━━ RECORDS FOR PROCESSING ━━
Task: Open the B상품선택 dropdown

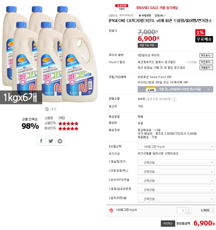Action: point(176,147)
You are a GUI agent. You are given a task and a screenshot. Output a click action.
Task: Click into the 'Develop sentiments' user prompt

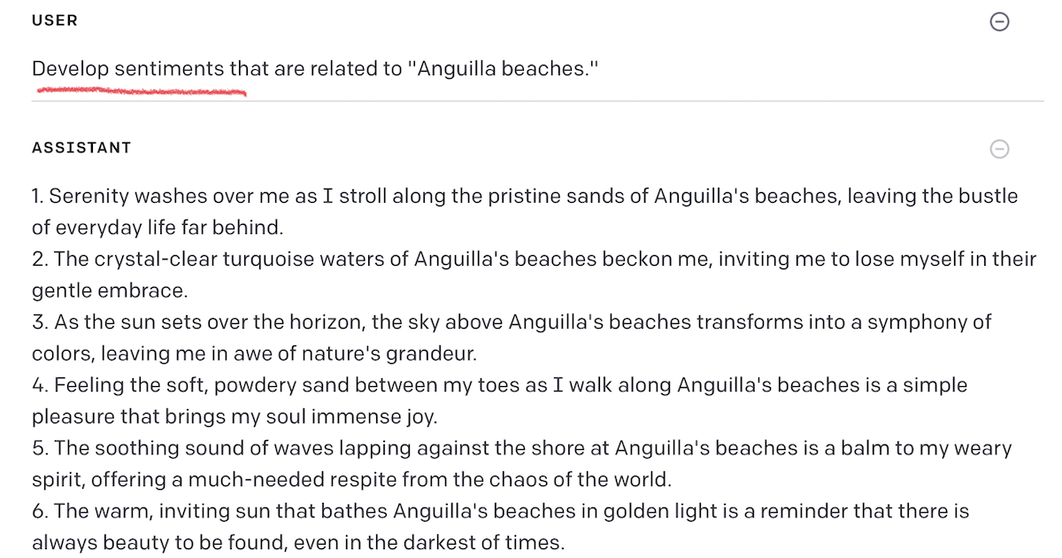[x=316, y=69]
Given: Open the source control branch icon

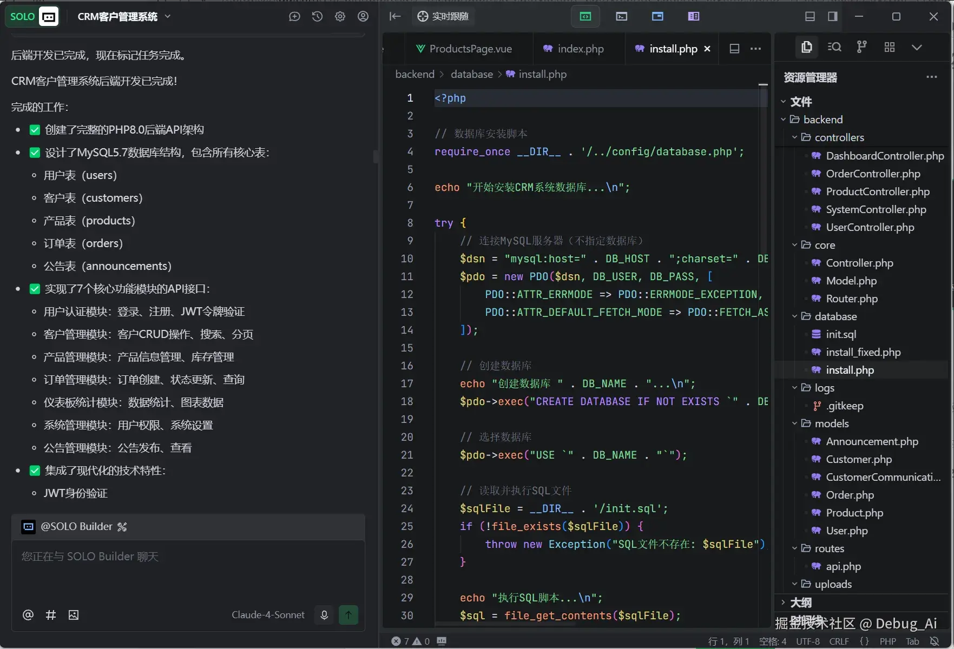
━━━
● WHAT YOU ARE ASKED TO DO:
Convert the lines above into a Markdown table with the columns Row and Line, starting with the line that contains "You are a GUI" and going on through the end of the records. Leave out blank lines and pictures.

● SOLUTION FOR THIS PROBLEM:
| Row | Line |
|---|---|
| 1 | You are a GUI agent. You are given a task and a screenshot. Output a click action. |
| 2 | Task: Click into the 'Develop sentiments' user prompt |
| 3 | [x=316, y=69] |
| 4 | Given: Open the source control branch icon |